◆ **Work order**: Where does the string "beside" occur in the records? Copy each line that holds it.

Data for this exercise START

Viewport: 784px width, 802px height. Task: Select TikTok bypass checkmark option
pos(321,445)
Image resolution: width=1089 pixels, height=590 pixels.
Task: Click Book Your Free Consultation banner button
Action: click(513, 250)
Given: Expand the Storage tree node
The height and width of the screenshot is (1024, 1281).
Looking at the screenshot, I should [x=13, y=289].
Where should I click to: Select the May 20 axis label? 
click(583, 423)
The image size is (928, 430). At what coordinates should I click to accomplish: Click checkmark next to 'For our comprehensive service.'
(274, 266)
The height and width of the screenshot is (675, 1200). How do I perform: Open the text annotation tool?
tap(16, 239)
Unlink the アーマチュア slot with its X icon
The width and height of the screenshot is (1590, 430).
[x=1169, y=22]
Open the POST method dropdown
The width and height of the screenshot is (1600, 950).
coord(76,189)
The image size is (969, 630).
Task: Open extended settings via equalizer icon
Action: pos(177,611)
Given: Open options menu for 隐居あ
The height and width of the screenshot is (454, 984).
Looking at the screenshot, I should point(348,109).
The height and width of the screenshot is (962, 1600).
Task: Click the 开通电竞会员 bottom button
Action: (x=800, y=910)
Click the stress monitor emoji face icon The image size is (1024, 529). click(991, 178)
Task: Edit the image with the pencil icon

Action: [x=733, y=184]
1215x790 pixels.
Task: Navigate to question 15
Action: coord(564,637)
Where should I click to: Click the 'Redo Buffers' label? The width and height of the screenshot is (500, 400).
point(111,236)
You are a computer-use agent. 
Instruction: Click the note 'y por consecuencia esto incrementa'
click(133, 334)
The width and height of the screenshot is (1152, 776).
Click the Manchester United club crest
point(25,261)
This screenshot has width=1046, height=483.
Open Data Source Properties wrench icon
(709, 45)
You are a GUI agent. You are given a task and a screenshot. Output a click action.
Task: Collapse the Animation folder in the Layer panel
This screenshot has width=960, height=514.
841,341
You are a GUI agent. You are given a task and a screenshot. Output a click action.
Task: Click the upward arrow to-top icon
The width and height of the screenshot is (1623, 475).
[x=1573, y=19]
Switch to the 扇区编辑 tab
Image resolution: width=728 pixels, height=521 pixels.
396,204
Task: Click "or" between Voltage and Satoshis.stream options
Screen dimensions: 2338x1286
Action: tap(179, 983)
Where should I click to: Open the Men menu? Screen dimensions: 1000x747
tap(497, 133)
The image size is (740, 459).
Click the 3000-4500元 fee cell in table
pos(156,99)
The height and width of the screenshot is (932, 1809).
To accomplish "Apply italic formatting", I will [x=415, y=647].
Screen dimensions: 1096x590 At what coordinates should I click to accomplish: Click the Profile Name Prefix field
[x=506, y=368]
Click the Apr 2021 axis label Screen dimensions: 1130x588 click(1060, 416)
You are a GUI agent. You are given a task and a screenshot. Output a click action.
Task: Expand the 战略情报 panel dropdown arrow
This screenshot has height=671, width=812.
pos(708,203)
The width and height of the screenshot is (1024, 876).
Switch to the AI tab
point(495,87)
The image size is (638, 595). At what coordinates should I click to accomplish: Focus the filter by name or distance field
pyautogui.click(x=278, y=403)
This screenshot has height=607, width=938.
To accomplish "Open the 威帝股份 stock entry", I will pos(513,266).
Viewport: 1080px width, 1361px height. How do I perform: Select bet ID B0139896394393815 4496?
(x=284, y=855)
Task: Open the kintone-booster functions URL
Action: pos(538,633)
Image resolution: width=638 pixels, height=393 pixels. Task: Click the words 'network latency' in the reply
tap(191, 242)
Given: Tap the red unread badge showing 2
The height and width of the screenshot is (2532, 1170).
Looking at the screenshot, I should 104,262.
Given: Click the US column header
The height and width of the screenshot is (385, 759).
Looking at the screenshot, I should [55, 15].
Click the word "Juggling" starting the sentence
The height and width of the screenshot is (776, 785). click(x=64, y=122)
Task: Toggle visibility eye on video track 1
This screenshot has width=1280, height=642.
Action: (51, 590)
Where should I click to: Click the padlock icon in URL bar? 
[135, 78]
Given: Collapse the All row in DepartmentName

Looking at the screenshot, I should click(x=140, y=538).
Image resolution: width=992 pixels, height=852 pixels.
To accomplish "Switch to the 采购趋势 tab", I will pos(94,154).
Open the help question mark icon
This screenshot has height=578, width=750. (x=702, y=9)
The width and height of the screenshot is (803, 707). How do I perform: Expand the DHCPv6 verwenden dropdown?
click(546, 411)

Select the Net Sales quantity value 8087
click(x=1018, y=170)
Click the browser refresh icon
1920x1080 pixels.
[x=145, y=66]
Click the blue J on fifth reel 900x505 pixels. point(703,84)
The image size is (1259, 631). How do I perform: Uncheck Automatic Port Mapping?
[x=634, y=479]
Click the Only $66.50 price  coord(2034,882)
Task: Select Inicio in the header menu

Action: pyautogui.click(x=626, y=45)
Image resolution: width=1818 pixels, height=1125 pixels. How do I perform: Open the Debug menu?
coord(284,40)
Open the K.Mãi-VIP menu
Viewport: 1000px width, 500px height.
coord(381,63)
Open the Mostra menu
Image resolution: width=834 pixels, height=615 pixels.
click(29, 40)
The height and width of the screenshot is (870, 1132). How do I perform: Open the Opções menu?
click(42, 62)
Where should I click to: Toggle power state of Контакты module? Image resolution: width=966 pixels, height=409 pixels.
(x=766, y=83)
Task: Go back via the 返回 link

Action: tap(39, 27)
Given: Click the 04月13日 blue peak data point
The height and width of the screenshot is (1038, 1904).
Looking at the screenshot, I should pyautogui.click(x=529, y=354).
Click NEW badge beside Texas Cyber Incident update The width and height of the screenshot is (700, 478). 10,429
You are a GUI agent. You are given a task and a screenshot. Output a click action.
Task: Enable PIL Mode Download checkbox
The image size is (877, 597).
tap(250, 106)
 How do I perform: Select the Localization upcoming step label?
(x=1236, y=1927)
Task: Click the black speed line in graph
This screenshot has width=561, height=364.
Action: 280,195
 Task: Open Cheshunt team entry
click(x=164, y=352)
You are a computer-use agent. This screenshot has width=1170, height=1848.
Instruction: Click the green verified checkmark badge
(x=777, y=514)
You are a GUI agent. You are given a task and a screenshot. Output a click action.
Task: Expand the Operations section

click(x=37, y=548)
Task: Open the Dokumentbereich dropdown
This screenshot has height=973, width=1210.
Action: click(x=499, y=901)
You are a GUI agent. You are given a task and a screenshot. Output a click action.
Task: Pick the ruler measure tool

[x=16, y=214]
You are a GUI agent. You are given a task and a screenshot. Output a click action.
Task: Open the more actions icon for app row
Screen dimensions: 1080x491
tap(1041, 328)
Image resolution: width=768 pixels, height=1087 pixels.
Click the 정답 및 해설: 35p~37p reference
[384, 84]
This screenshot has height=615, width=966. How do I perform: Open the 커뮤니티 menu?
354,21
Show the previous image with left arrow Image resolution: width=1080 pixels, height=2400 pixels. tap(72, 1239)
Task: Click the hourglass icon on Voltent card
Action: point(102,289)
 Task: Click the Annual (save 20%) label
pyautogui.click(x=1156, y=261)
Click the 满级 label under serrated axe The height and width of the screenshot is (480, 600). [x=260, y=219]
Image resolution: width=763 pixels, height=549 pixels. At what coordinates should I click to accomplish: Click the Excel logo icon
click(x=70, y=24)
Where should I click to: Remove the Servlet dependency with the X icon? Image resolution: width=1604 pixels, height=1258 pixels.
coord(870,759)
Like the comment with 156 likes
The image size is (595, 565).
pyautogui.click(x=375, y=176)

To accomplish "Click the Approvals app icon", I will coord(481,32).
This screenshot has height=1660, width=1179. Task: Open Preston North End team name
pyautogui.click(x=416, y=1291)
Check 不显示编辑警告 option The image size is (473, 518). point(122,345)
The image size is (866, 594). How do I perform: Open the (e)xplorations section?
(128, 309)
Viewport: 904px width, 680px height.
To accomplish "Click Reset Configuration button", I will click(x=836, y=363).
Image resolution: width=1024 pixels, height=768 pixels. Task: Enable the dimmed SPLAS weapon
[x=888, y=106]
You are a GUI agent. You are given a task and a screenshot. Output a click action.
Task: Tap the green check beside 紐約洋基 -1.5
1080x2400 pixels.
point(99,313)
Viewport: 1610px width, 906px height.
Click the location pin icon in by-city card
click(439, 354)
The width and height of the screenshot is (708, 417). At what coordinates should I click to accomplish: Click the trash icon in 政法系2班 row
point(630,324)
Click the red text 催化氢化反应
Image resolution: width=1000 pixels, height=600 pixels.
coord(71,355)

Data for this exercise END

◆ **Solved exercise**:
Click NEW badge beside Texas Cyber Incident update The width and height of the screenshot is (700, 478). 10,429
Task: Tap the green check beside 紐約洋基 -1.5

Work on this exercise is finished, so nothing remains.